▶ _SHORT TASK_
Please return, unchanged, the lines of the material from the line containing "Given: Click the Floor Plan map icon" up to and including its final line.

▶ _RECORDS FOR THIS TASK_
• • • •

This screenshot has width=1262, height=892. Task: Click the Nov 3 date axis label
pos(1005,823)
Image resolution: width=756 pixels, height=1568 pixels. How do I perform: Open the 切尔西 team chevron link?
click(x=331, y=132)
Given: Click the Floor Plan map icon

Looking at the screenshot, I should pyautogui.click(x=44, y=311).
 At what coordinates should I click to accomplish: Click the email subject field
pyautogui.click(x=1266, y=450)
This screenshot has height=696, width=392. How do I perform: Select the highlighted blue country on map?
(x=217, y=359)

• • • •

▶ _COMPLETE ANSWER_
Given: Click the Floor Plan map icon

Looking at the screenshot, I should pyautogui.click(x=44, y=311).
 At what coordinates should I click to accomplish: Click the email subject field
pyautogui.click(x=1266, y=450)
This screenshot has height=696, width=392. How do I perform: Select the highlighted blue country on map?
(x=217, y=359)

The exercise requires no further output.